#### [Saved entries]

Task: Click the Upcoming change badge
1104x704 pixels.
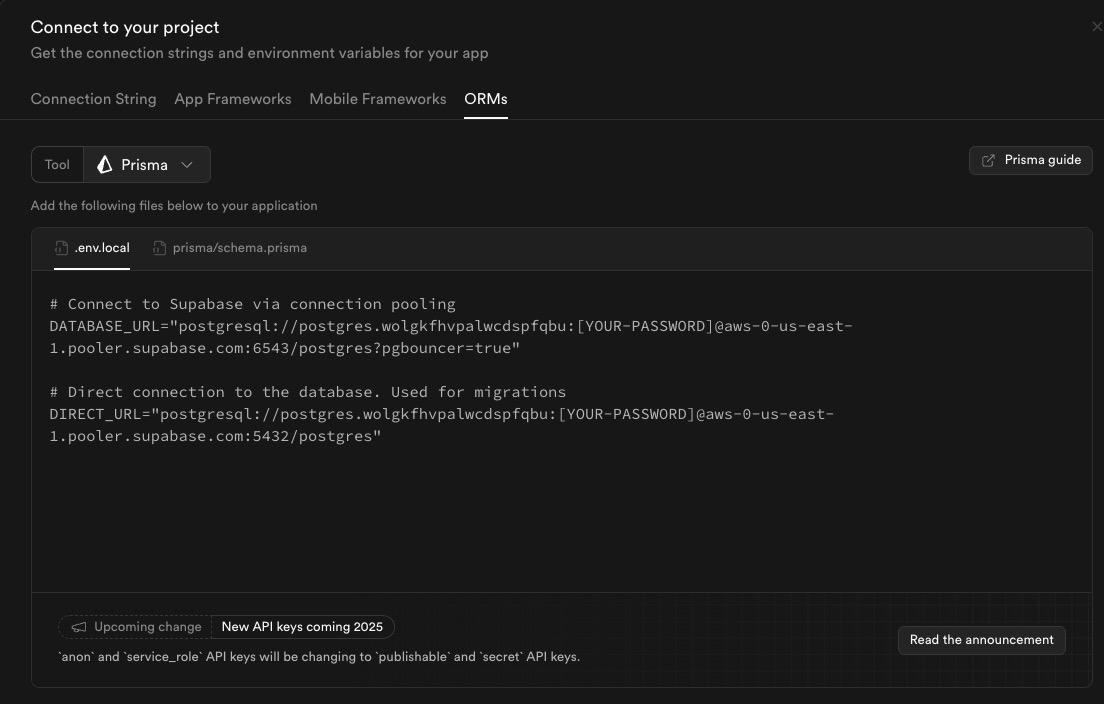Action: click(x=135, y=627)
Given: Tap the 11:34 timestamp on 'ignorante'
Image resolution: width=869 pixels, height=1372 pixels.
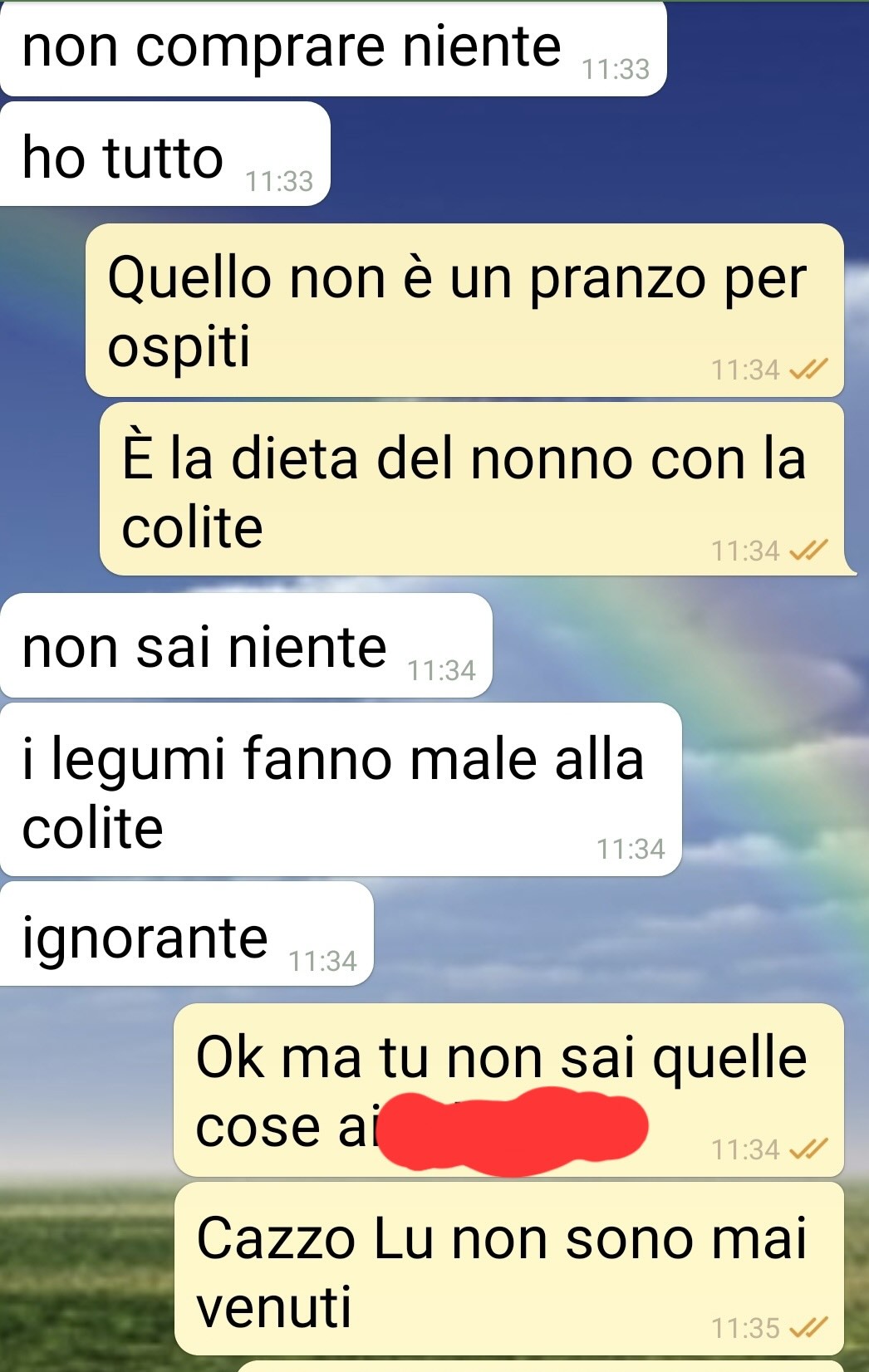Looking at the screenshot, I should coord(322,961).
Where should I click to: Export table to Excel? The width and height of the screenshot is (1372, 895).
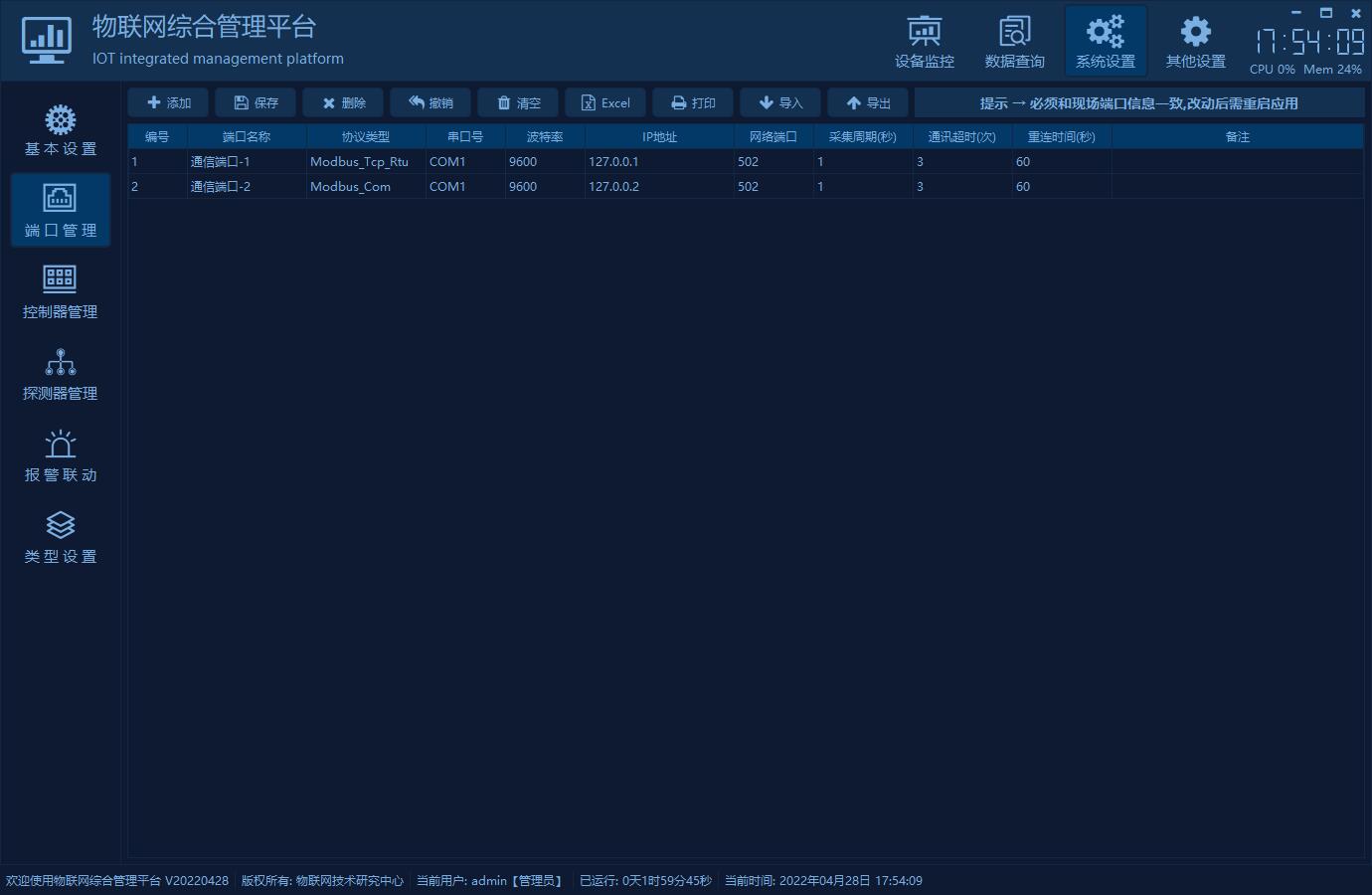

#### [GOAL OF THE EXERCISE]
Your answer must be an exact copy of the lines from the one with "Image resolution: width=869" through the final line of the data, both included, without any pictures.

#### [OUTPUT FOR THIS TASK]
Image resolution: width=869 pixels, height=1372 pixels.
Looking at the screenshot, I should coord(322,961).
Where should I click to: Export table to Excel? The width and height of the screenshot is (1372, 895).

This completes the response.